Die Werte aus dem Rollenspielaspekt benötige ich, um bestimmte Handlungsoptionen freizuschalten. Sowohl bei den monatlichen Aufgaben, als auch bei Interaktionen mit anderen Teenagern der Kolonie. Solana ist seit Kindertagen fasziniert von Tangent und würde sie gerne besser kennenlernen. Allerdings zeigt Tangent erst Interesse an ihr, wenn Solana sich intellektuell mit ihr austauschen kann. Auf diese Weise greifen RPG und Datingsim ineinander. Insgesamt 10 potentielle Romanzen hält das Spiel bereit und diese funktionieren völlig unabhängig von dem gewählten Geschlecht. Aus meiner Erfahrung mit Solana kann ich allerdings berichten, dass es gar nicht so leicht ist auf einem fremden Planeten einen Menschen für eine gemeinsame Zukunft zu finden.

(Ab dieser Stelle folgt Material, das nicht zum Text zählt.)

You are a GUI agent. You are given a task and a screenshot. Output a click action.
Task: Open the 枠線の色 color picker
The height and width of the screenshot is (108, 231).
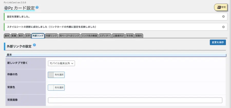[56, 75]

Nach dem Abspann Blicke ich auf 10 spannende Jahre und bekomme einen Ausblick, wie Solanas Zukunft auf Vertumna IV aussehen wird. Sie hat viel Erreicht in ihrem Leben und kann mit sich sicherlich zufrieden sein, aber da gibt es auch die Fragen, ob ihre Entscheidungen immer richtig waren und ob alles nicht auch ganz anders hätte sein können…
Grafisch und akustisch hat mir sehr gefallen, was mir in den ca. 20 Stunden Spielzeit geboten wurde. Besonders die handgezeichneten Bilder haben es mir angetan. Abschließend noch ein paar kleine Kritikpunkte:
- Leider gibt es das Spiel bisher nicht mit einer deutschen Übersetzung
- Es gibt keine Vertonung der Texte
- Zwei doch recht bedeutsame Werte (Nahrungsversorgung und Verteidigung der Kolonie) sind unnötig versteckt im Spiel, sodass ich erst spät überhaupt von ihrer Existenz erfahren habe.
- Ich hatte beim Einsatz eines bestimmten Items (Crystal Cluster) häufig einen Bug und musste anschließend neu laden
- Steuerung des Kartenspiels könnte auf der Playstation besser sein (vermute, dass es auf dem PC mit einer Maus besser zu steuern ist)
Ich hatte sehr viel Spaß mit „I Was a Teenage Exocolonist“ und werde bestimmt nach Vertumna IV zurückkehren. Die Frage, was noch alles hätte passieren können, brennt einfach zu sehr unter den Nägeln.